I'm reading a proof of the irrationality of $\sqrt 2$. In a step it states that $2d^2=n^2$ implies that $n$ is multiple of $2$. How?

If $n$ is odd then its square is also odd. But the left-hand side is even. — njguliyev, Sep 02 '13 at 12:18
related to my earlier question (why this only works for prime numbers): http://math.stackexchange.com/q/162119/29313 — KutuluMike, Sep 02 '13 at 14:23

score 8 · Answer 1 · answered Sep 02 '13 at 12:19

8

$\;2\;$ is a prime and divides the left side in $\,2d^2=n^2\;$ , so by the fundamental theorem of arithmetic it also divides the right hand side...

answered Sep 02 '13 at 12:19

DonAntonio

3

The FTA seems like overkill to me... – Benjamin Dickman Sep 02 '13 at 12:24
Perhaps so, @BenjaminDickman, yet do you know any other, inequivalent and formal way to prove the statement? – DonAntonio Sep 02 '13 at 12:25
1

Yes; I have already provided one. – Benjamin Dickman Sep 02 '13 at 12:26
That doesn't look so formal to me, @BenjaminDickman: how can you prove any integer is either odd or even, as you implicitly assumed? You may want to go to Peano axioms and/or induction, which would imply more or less the same work as the FTA. After all, someone asking such a basic question may want to axiomatically base things... – DonAntonio Sep 02 '13 at 12:32
I would accept also your answer now that I've understood, but actually my question was basic just because they didn't teach me very well (at all?) how to make demostrations at university or college. – bigstones Sep 02 '13 at 13:13

score 7 · Accepted Answer · answered Sep 02 '13 at 12:21

If $n^2 = 2d^2$, then $n^2$ is a multiple of $2$ hence even.

We now prove: $n^2$ even implies $n$ even.

Proof: We tackle the contrapositive, i.e., $n$ odd implies $n^2$ odd.

Since $n$ is odd, we can write $n = 2k+1$ for some integer $k$.

Then $n^2 = (2k+1)^2 = 4k^2 + 4k + 1 = 2(2k^2 + 2k) + 1$, which is an odd number.

(It's of the form $2m + 1$ for an integer $m = 2k^2 + 2k$.)

This completes the proof, and the contrapositive is the statement you asked about. QED

score 3 · Answer 3 · answered Sep 02 '13 at 12:19

3

Since $d$ is an integer, $2d^2$ must be even. For any odd integer $n$, $n^2$ must also be odd.
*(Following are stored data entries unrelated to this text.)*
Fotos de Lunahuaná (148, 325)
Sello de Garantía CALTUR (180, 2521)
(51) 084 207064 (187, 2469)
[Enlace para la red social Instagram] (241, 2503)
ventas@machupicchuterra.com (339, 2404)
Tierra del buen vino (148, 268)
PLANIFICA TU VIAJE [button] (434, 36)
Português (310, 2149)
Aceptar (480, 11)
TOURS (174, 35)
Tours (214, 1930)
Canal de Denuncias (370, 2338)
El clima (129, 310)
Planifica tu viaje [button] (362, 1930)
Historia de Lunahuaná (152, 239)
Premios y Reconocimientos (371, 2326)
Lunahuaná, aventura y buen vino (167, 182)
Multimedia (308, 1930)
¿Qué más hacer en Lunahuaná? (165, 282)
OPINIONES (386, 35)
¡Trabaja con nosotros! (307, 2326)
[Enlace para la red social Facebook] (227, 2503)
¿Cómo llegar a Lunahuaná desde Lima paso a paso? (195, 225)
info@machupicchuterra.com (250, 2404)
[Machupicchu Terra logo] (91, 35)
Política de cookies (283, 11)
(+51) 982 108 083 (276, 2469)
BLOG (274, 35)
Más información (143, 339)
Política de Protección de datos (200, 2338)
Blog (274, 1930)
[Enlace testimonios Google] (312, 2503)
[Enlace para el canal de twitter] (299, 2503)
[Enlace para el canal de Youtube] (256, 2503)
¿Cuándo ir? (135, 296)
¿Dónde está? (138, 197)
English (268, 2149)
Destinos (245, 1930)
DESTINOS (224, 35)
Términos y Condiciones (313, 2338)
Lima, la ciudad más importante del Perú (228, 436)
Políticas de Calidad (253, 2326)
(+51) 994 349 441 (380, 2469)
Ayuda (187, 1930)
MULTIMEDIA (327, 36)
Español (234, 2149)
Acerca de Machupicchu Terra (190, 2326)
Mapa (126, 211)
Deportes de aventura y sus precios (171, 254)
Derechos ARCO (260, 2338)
Therefore, $n$ must be even, and thus a multiple of 2.

answered Sep 02 '13 at 12:19

Glen O

score 3 · Answer 4 · answered Sep 02 '13 at 12:20

3

It works for any prime $p$: $$p|n^2 \Rightarrow p|n$$ This is because of the uniqueness of prime factor decomposition.
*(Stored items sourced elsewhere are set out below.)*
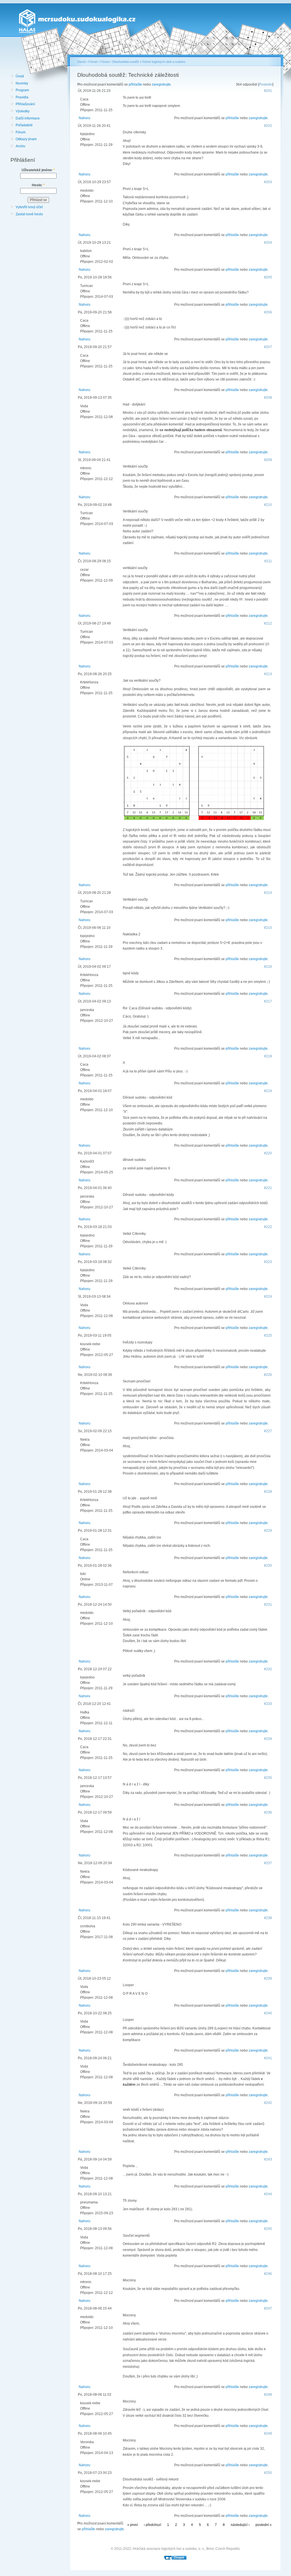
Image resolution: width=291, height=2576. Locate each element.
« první (132, 2525)
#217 (268, 1001)
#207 (268, 347)
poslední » (263, 2525)
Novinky (22, 83)
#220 (268, 1153)
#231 (268, 1605)
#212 (268, 623)
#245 (268, 2229)
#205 (268, 277)
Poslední (266, 84)
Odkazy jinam (26, 139)
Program (22, 90)
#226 (268, 1375)
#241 (268, 2058)
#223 (268, 1262)
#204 (268, 243)
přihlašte (135, 84)
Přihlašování (25, 104)
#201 (268, 91)
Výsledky (23, 111)
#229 (268, 1531)
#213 (268, 674)
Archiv (20, 146)
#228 (268, 1492)
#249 (268, 2434)
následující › (240, 2525)
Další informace (28, 118)
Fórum (21, 132)
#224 (268, 1297)
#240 (268, 2013)
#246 (268, 2274)
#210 (268, 505)
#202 (268, 126)
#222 (268, 1227)
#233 (268, 1704)
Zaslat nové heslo (29, 214)
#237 (268, 1863)
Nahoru (84, 118)
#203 (268, 182)
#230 (268, 1566)
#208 (268, 398)
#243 (268, 2159)
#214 (268, 893)
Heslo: (38, 185)
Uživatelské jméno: (38, 170)
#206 (268, 312)
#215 (268, 928)
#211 (268, 561)
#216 (268, 967)
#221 (268, 1188)
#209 (268, 460)
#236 (268, 1812)
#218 (268, 1056)
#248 (268, 2395)
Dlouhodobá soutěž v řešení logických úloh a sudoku (148, 61)
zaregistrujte (161, 84)
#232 (268, 1669)
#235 (268, 1778)
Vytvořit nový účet (29, 207)
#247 (268, 2308)
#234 (268, 1739)
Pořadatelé (24, 125)
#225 (268, 1335)
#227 (268, 1431)
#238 (268, 1918)
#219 (268, 1091)
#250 (268, 2473)
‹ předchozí (152, 2525)
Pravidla (22, 97)
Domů (81, 61)
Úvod (20, 76)
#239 (268, 1978)
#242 (268, 2103)
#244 (268, 2194)
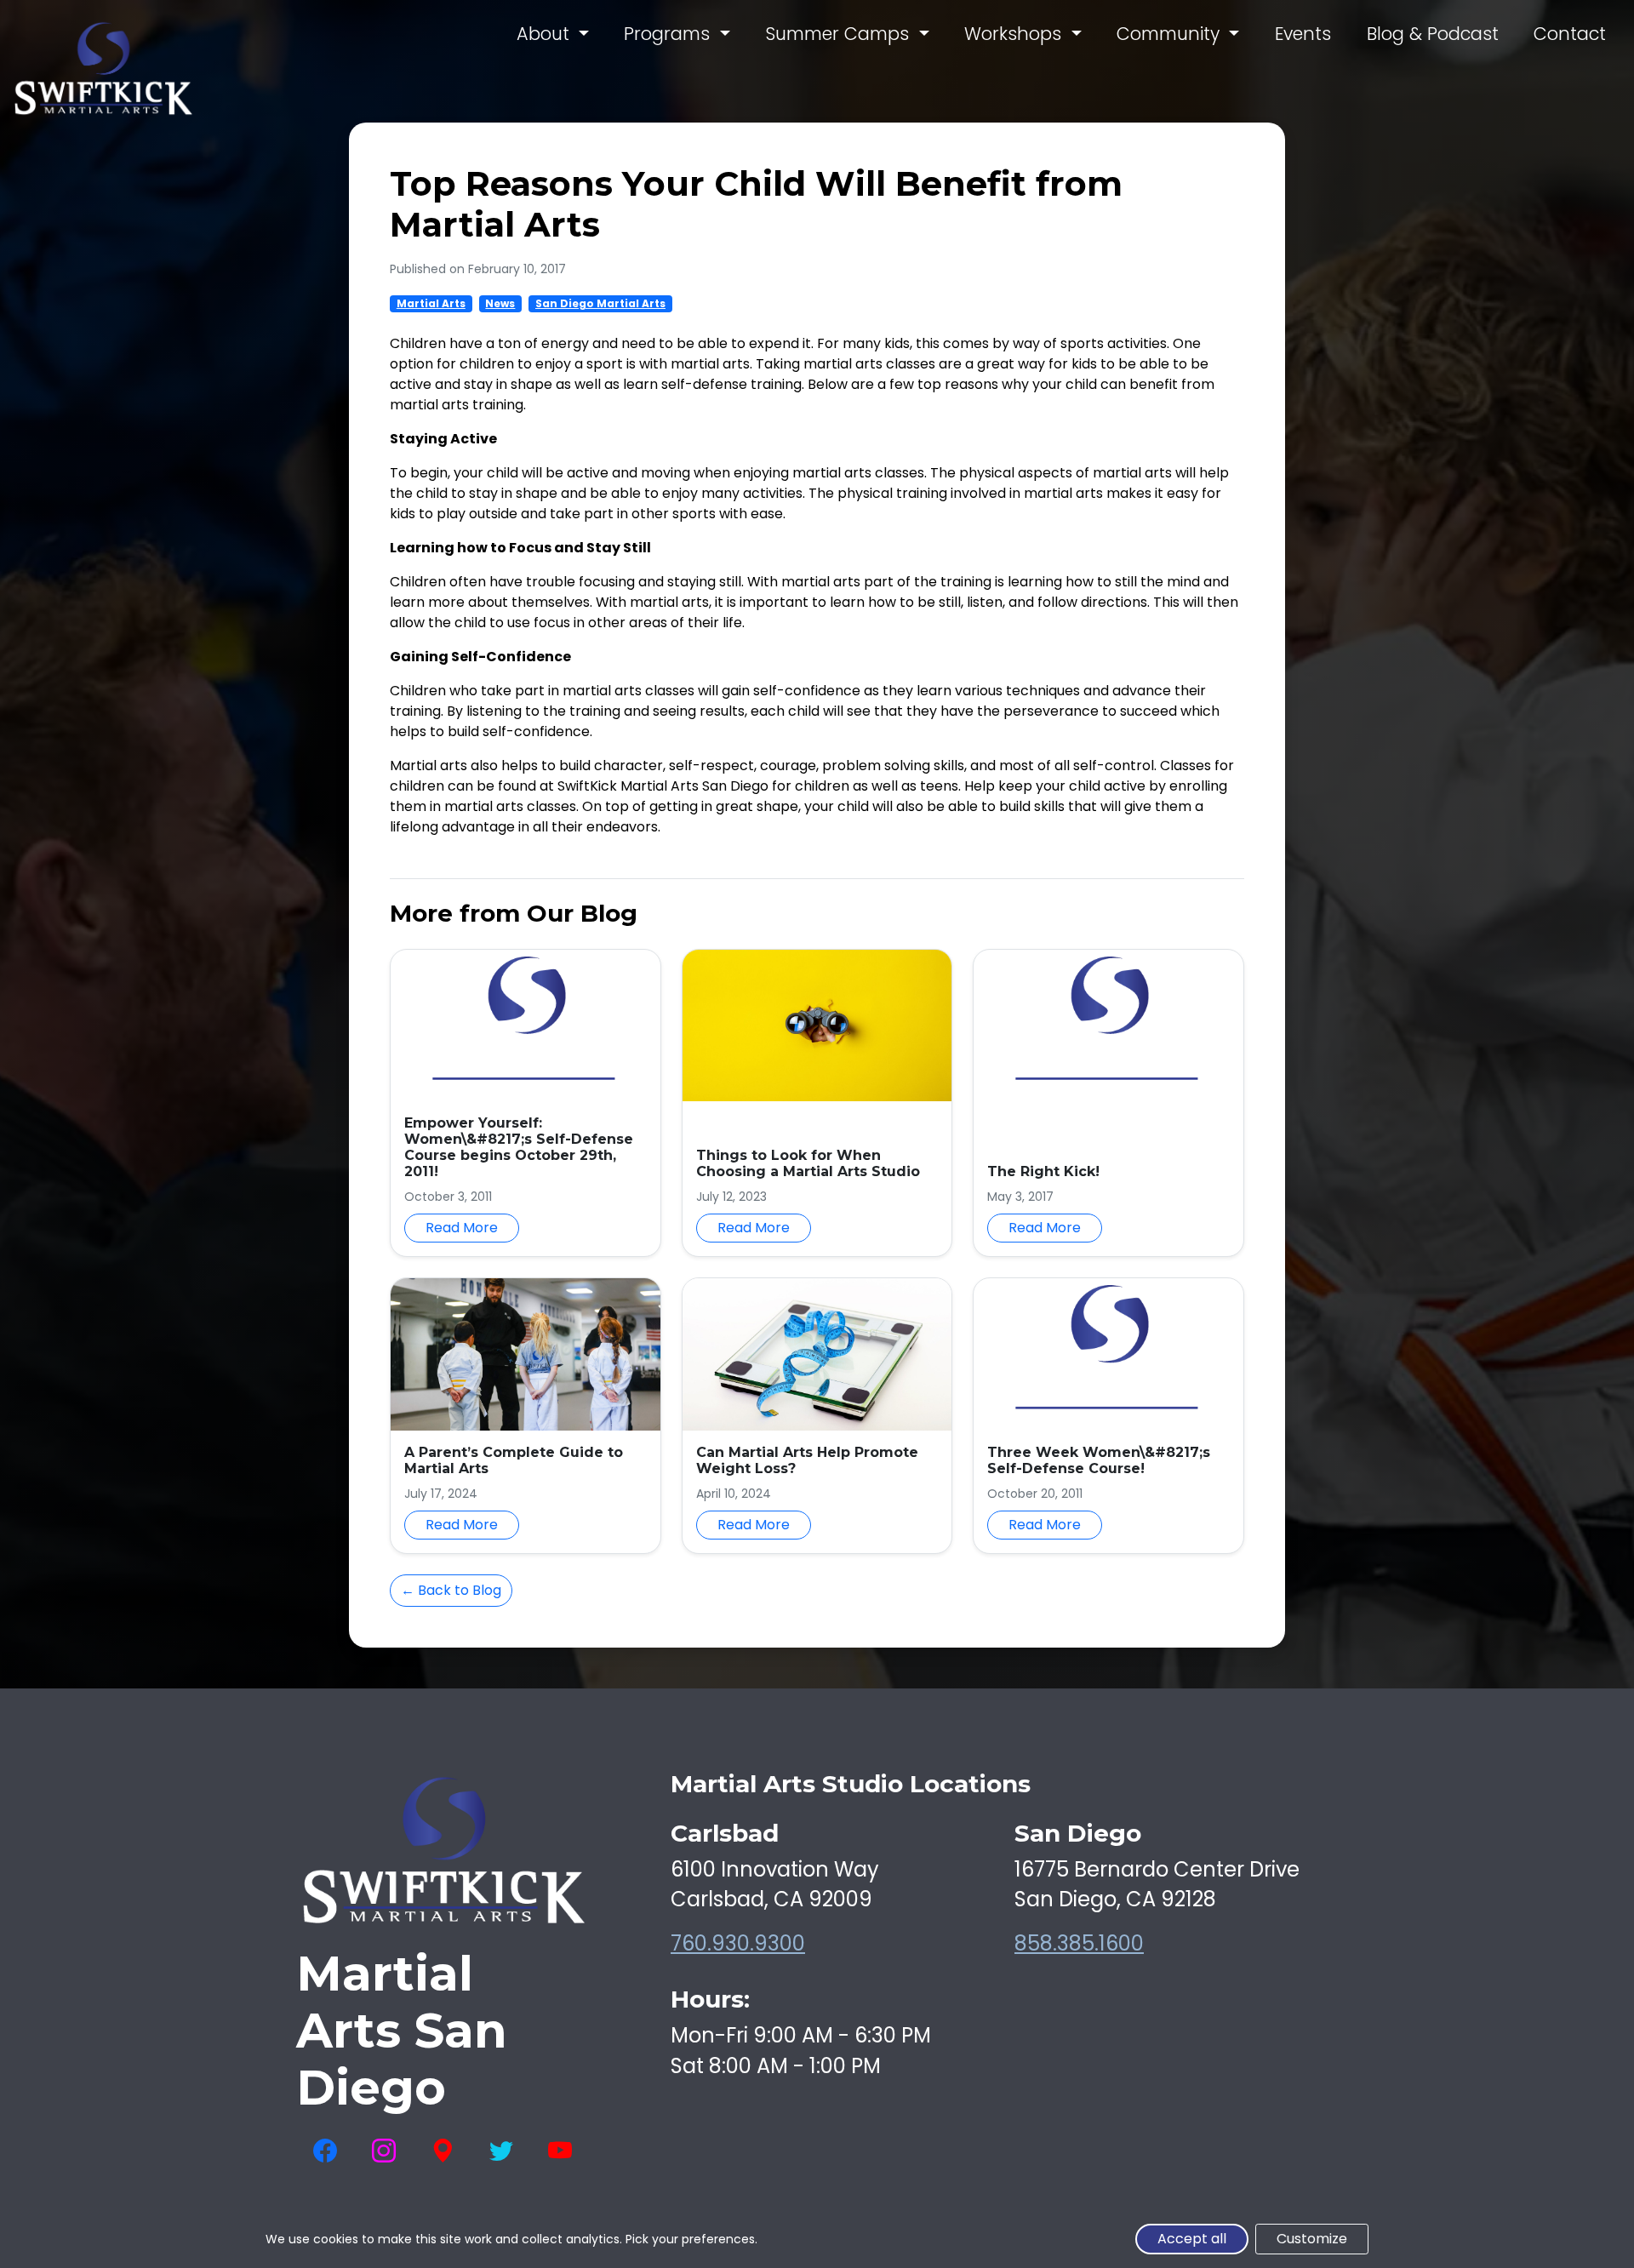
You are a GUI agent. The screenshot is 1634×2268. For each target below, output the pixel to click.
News (500, 303)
answered Sep 02 '13 at 12:20

AlexR

Ömer · Answer 5 · 2013-09-02T12:28:45.557

-2

square of even numbers are even, so $n$ is even

edited Sep 02 '13 at 12:28

answered Sep 02 '13 at 12:18

Ömer

3

This is a logical fallacy. "If $n$ is even, then $n^2$ is even," does not mean that "If $n^2$ is even, then $n$ is even." – Thomas Andrews Sep 02 '13 at 12:30
@ThomasAndrews: yes you are right my answer was so quick and it wasn't well-considered. – Ömer Sep 02 '13 at 13:10

5 Answers5